**Tareas pendientes**
A – Según el texto sobre la pesca, ¿por qué el pescador nunca guarda las moscas que le regalan los grandes montadores? Responda en una a tres oraciones.
B – Prosiga el texto sobre la pesca a partir de su última oración.

**Texto proporcionado**
====
Dicen que los viajes dejan en suspenso el tiempo, que viajar es atarse a la cinta invisible de un reloj extraño cuyo ritmo y carrera es otro muy diferente a ese tiempo prevenido y seguro de la vida en el lugar que habitamos, encerrado en metrónomos, cronómetros y horarios. Él no lo sabe, pero siente con mucha nitidez que los viajes para pescar, sean a ríos muy lejanos o a otros cercanos, le llevan a una forma de medir las horas o los días que nada tienen que ver con los relojes o los calendarios.
En todo eso piensa el pescador
ahora, sentado en una piedra de pizarra pulida y fría, deslumbrado por el calor inusual de primeros de mayo, mientras ata la hormiga rechoncha que más bien parece escarabajo y luego una ahogada Grant montada por Azorero. Nunca atesora las preciosas moscas que a veces le regalan
los grandes montadores, las usa siempre, se siente obligado a hacerlas vivir, a
mojarlas, tal vez a desgastarlas o perderlas, porque para eso fueron inventadas,
para volar y coger peces, no para esconderse en una triste caja del tesoro lejos del río.
Hace unos pocos miles de años nos
hicimos sedentarios, tal vez engañados por una seguridad que no existe en
ningún sitio, quizá convencidos de que el tiempo en la aldea, tan ordenado, nos
permitiría una vida más larga, saludable y tranquila. Pero perdimos ese otro tiempo, hoy
secreto, que a veces vuela más rápido que la luz por las horas y otras se
estira largo y largo aunque los astros indiquen que han pasado tan sólo unos
pocos instantes. Al hacernos sedentarios olvidamos ese otro tiempo impreciso,
cambiante, nunca igual, jamás uniforme, que mueve al resto de seres y cosas. Un
tiempo que sólo recuperamos cuando tocamos el agua como ahora, mientras el
pescador se da prisa en atar el señuelo y lanza cerca de
ese barbo que come hormigas como quién toma de postre unas uvas, sin parar de
arrancar del racimo del agua cada fruto negro, jugoso y crujiente.
====
**Registros proporcionados**

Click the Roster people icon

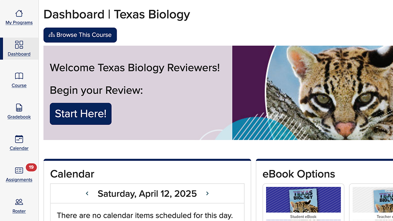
====
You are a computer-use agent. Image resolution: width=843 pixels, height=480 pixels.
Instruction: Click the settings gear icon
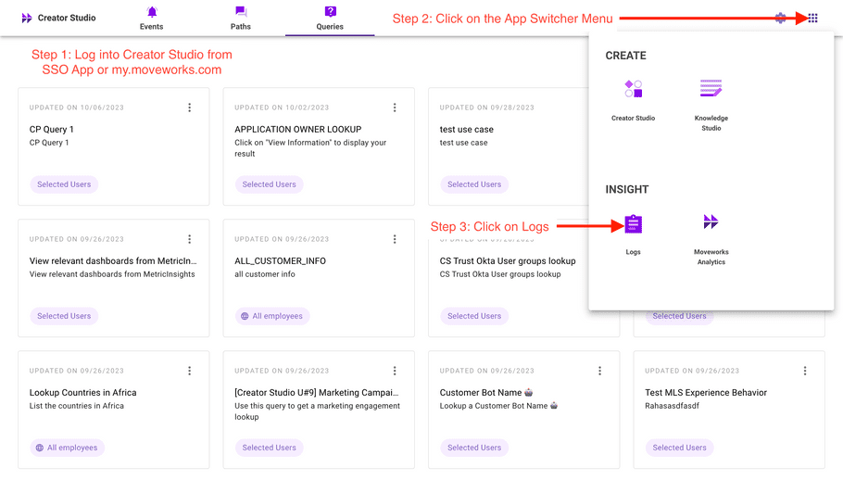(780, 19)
====
**Problemas resueltos**
A – Porque considera que esas moscas fueron inventadas para volar y coger peces, no para esconderse en una triste caja del tesoro lejos del río. Por eso se siente obligado a usarlas y a mojarlas, aunque se desgasten o se pierdan.

B –
Después, con el pez entre los
dedos, mientras desanzuela la hormiga que se ha enganchado demasiado dentro,
cuando vuelve a dejar el barbo bajo el agua y tensa sus músculos antes de dar un rabotazo
elegante, al volver a sentarse en la piedra y contemplar el río, entiende todo
lo que ha perdido. Ese tiempo enorme que nos va desgastando o que derrochamos o que
olvidamos sin más. Por un momento cierra los ojos, ahora el sol calienta bien, la
radiación que escupió una inmensa explosión termonuclear hace tan sólo ocho minutos
es ahora una suave caricia de luz que mueve el aire, roza los juncos, toca su
piel. Es un rayo sutil que se reflejó antes en las escamas doradas del pez al
alejarse.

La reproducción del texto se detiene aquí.